Türk edebiyatında Milli Edebiyat Dönemi’nde görülen milliyetçi duygularla şiir kaleme alma eğilimi, Cumhuriyet Devri’nde de devam etmiş, sanatını bu çizgide şekillendiren pek çok şair yetişmiştir. Bu şairlerden biri de gerek yaşadığı dönemde gerekse günümüzde “Bayrak” şiiriyle adından sıkça söz ettiren ve hatta “Bayrak Şairi” olarak anılan Arif Nihat Asya’dır. Asya; yaşayışını, duygu, düşünce ve inancını sanatıyla harmanlayıp bunu kendine has destansı bir üslupla dile getiren sesi gür bir şairdir. Onun sanatına bakıldığında, eserlerinin genel dokusunu yaşamının bizzat kendisi oluşturur. O halde onun sanatını daha iyi anlayabilmek adına hayatına kısa da olsa değinmek yerinde olacaktır.

İnceğiz’i Çatalca’ya bağladıklarından beri İstanbulludur şair. Ne zaman memleketi mevzubahis olsa bu hususu yazdığı bir şiiriyle şöyle açıklar Asya:

          Nerelisin diye soruyorlar:

         İnceğiz köyünde doğmuşum…

         İnceğiz’i Çatalca’ya,

         Çatalca’yı İstanbul’a bağlamışlar…

          İstanbullu olmuşum.

Asıl adı Mehmet Arif’ olan şair, henüz yedi günlükken babasını kaybeder. Çok erken yaşta yetim kalması bir yana dört yaşındayken de annesinden ayrılır.
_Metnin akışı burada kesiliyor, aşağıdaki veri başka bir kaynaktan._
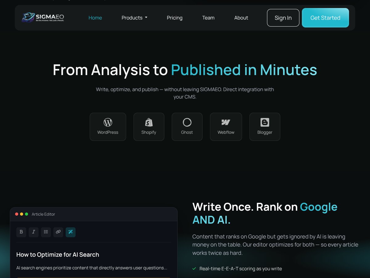Screen dimensions: 370x278
Task: Click the red dot in Article Editor window
Action: point(17,214)
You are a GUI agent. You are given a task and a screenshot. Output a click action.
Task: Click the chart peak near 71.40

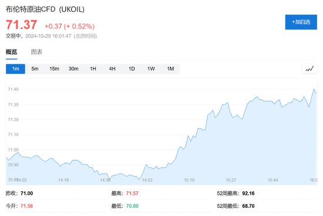(x=314, y=89)
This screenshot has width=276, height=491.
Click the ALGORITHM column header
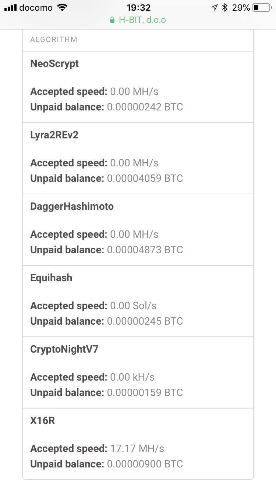click(54, 40)

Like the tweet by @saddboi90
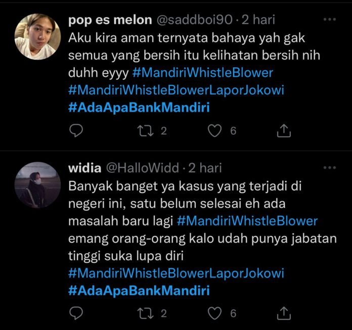(214, 131)
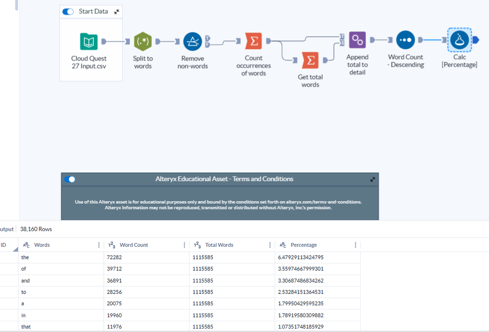This screenshot has height=332, width=489.
Task: Open the Word Count column options menu
Action: point(185,245)
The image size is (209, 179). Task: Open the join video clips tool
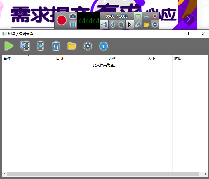tap(41, 46)
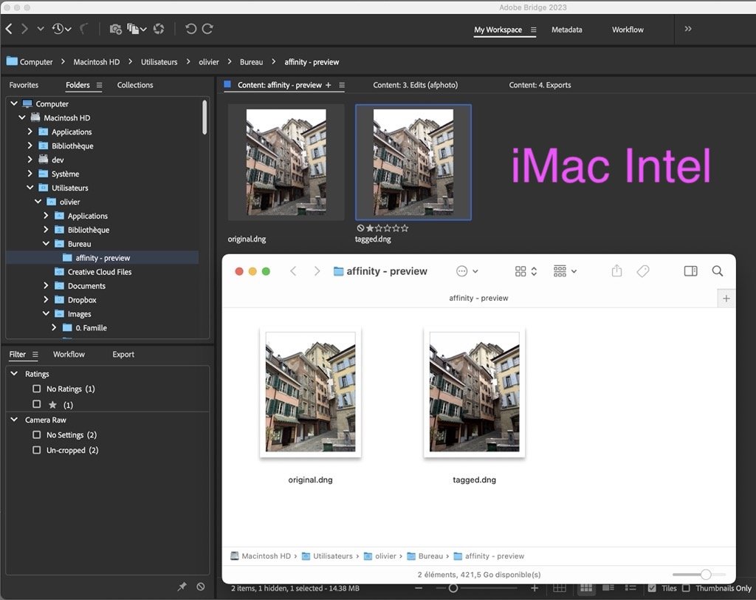Click the Finder search magnifier icon
The width and height of the screenshot is (756, 600).
click(x=717, y=271)
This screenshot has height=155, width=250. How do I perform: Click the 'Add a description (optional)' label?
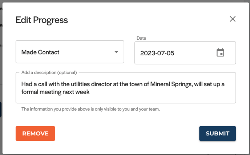49,72
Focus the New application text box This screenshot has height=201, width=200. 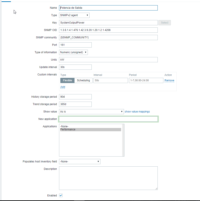point(108,119)
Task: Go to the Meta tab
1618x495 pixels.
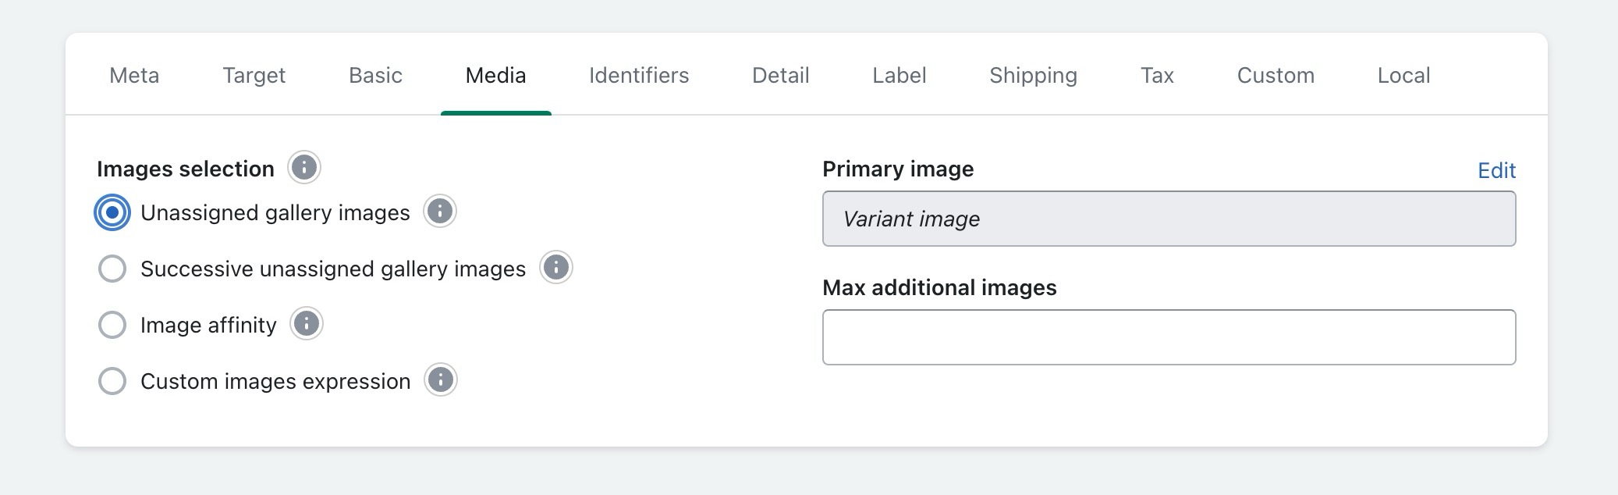Action: pos(133,76)
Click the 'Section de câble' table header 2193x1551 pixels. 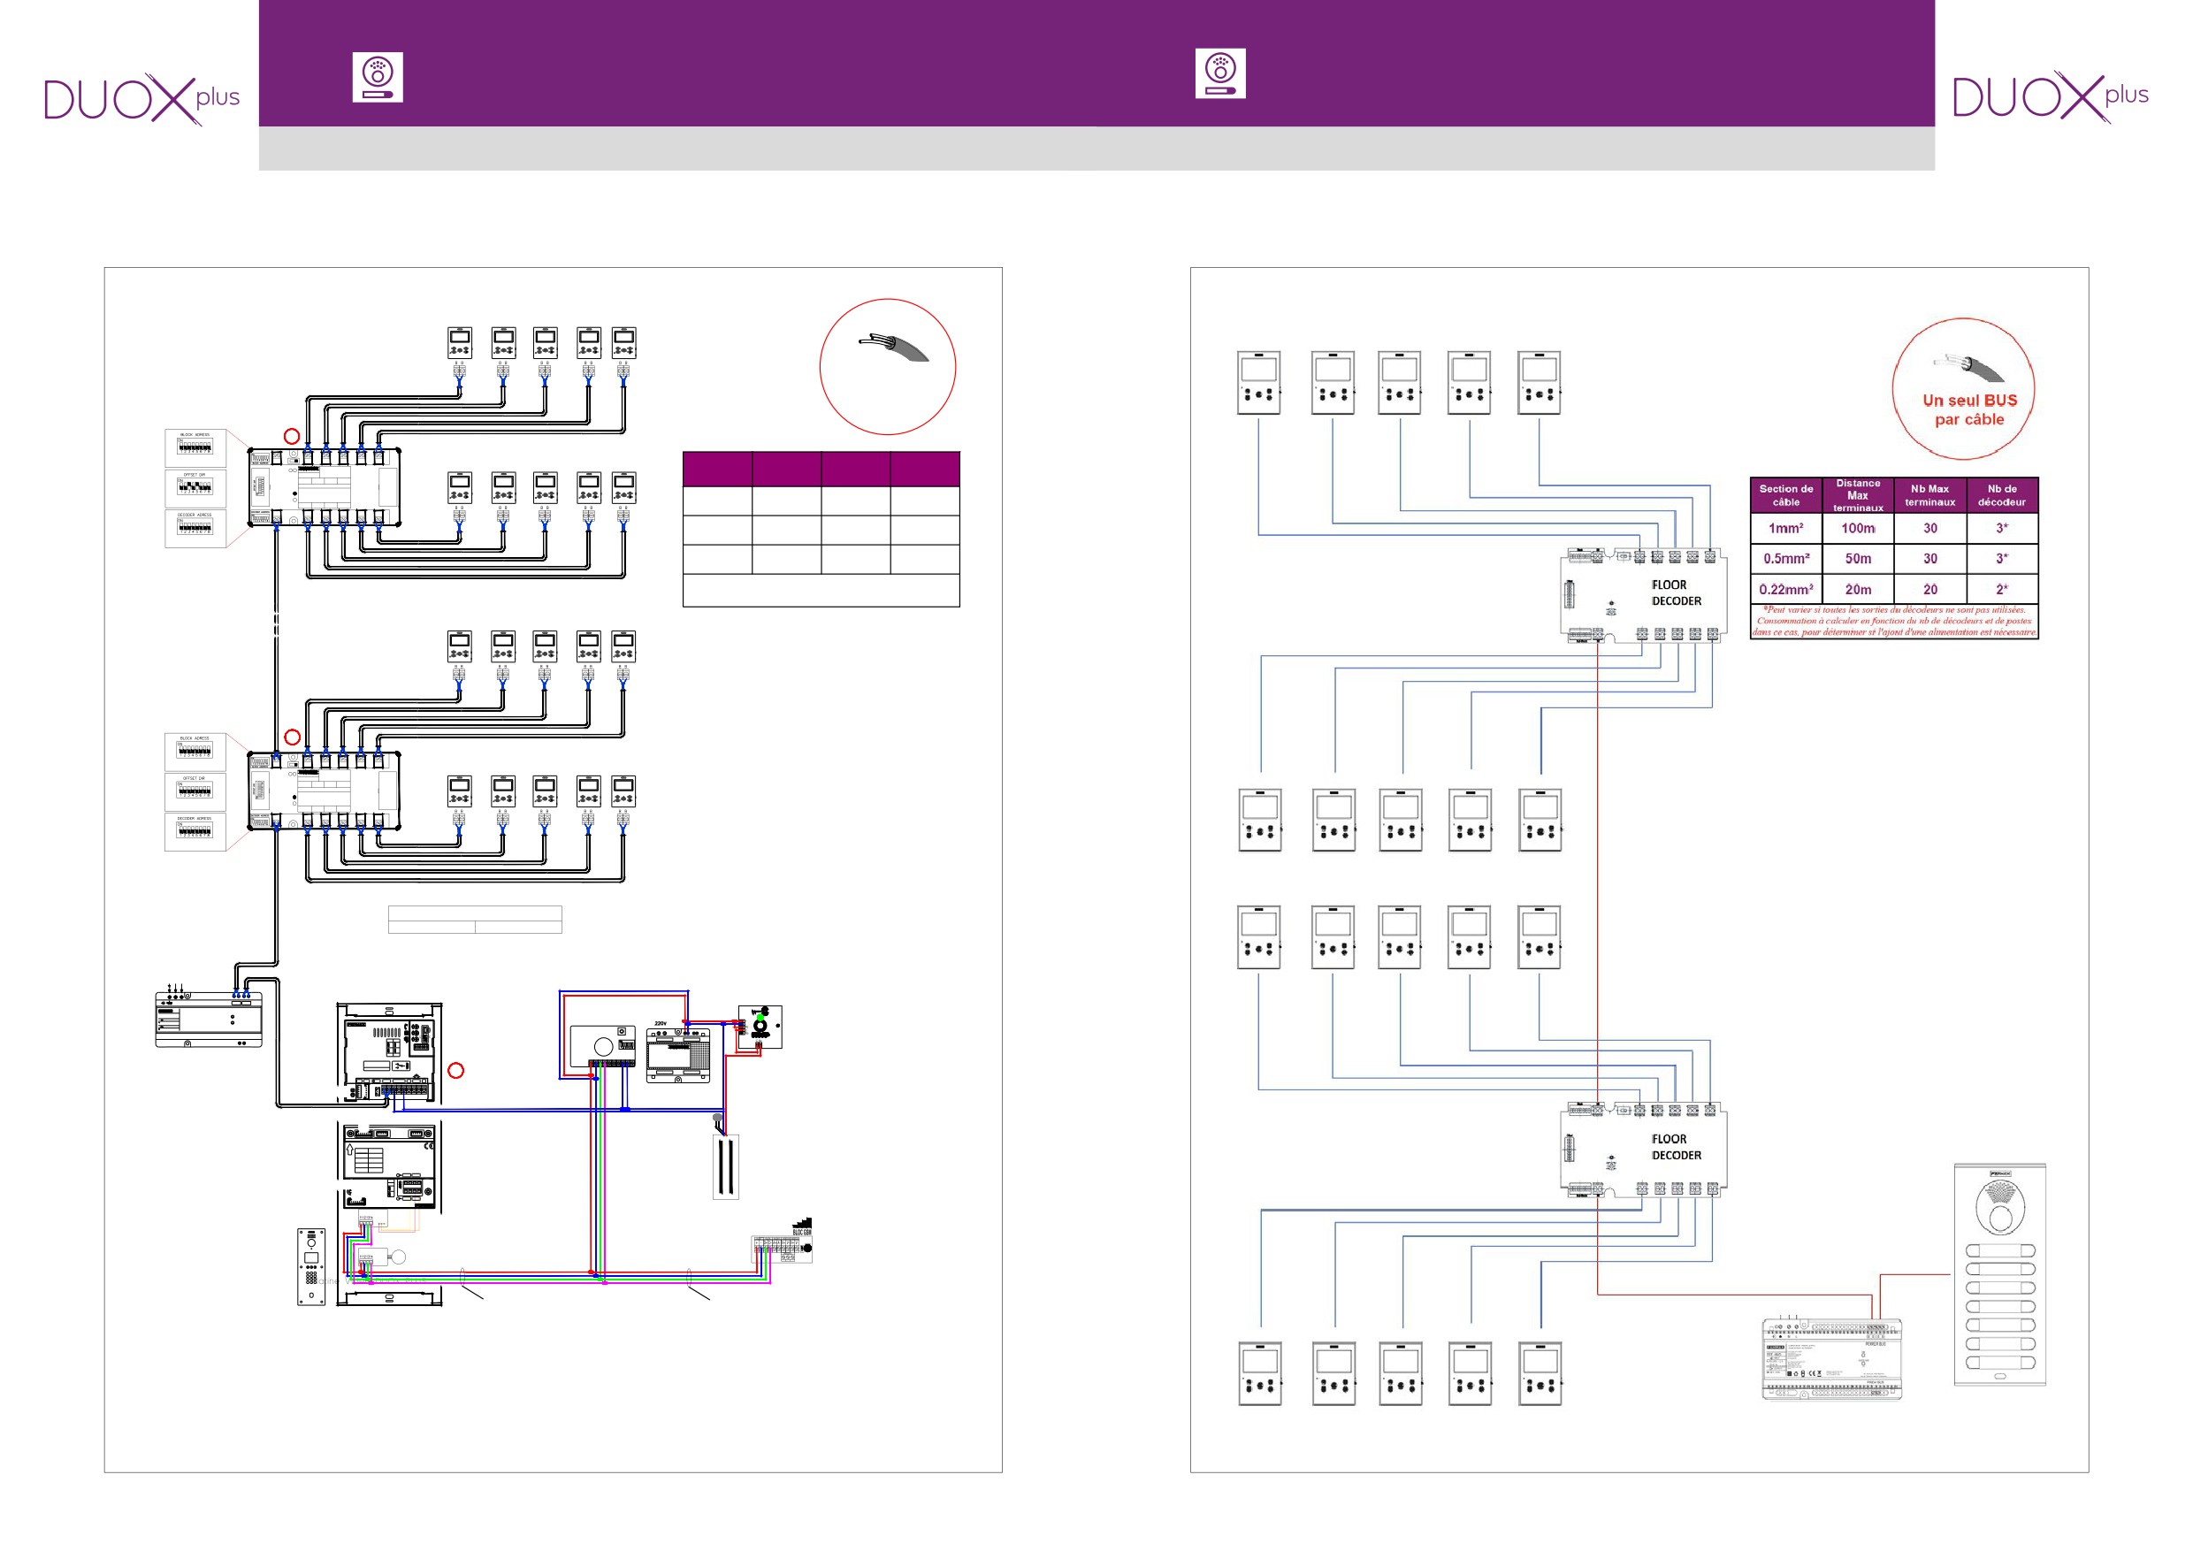(1785, 496)

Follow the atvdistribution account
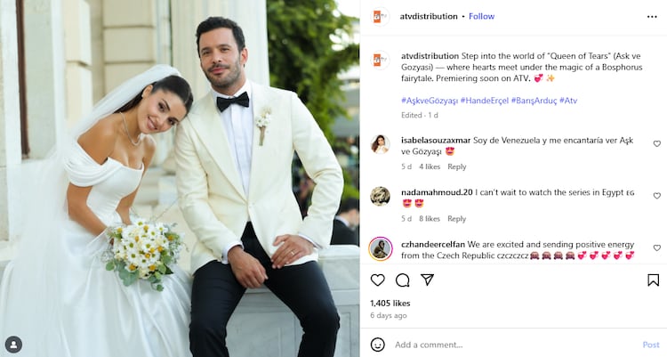(481, 16)
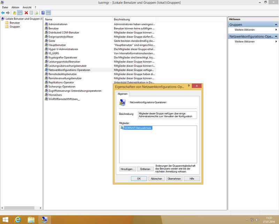Expand Weitere Aktionen under Gruppen
The image size is (279, 224).
point(245,30)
Bunun sebebi ise annesinin bir subayla evlenmesi ve evden ayrılırken kendisini götürmesine dedesinin rıza göstermeyişidir. Şair, ancak 43 yaşındayken annesinin Filistin’de olduğunu öğrenecek ve onu görmeye gidecektir. Çok küçük yaşlarda anne babasının yokluğunu hep yüreğinde bir yara gibi taşıyan Asya, dedesi ve akrabalarının himayesinde büyür. Hayatının bu yıllarını şair “Babamdan dedeme, dedemden halama, halamdan amcama kaldım. Sonunda amcamdan halama dönmüş ve halamdan millete kalmışım.” diyerek özetler. Savaş yıllarının olumsuz etkisi, uzun bir yatılılık hayatı, öğrenimi için değişik çevre ve şehirlerde bulunması şairin hüznünü ve hasret duygularını sürekli besleyen durumlar haline gelir. Gençlik yıllarında zaman zaman çeşitli ruh buhranları geçirmiş olsa da, otuzlu yaşlarda Mevlevilik anlayışına yönelmesi ve çile doldurarak olgunlaşması onun hayata bakışını da değiştirir. İstanbul’da Yüksek Öğretmen Okulundan edebiyat öğretmeni olarak mezun olan Asya, iki evlilik yapar. İlk evliliğini bu okulun son sınıfındayken soyu saraya mensup olan Hatice Sena Hanım ile yapar fakat 13 yıl süren bu evliliği eşiyle anlaşamadığından bitirme kararı alır. İkinci evliliğini ise Adana’da görev yaptığı sırada onunla aynı okulda çalışan ve hayat hikâyesinin kendisininkiyle çok benzediği Kimya Öğretmeni Servet Akdoğan ile yapar. 35 yıl süren bu evliliklerinde Arif Nihat Asya hiç olmadığı kadar mutludur. Bu mutluğu dizelerinde de şu şekilde anlatır: 

                  Ne şiirden, ne şöhrettendir.

                 Mutluluğum Servet’tendir!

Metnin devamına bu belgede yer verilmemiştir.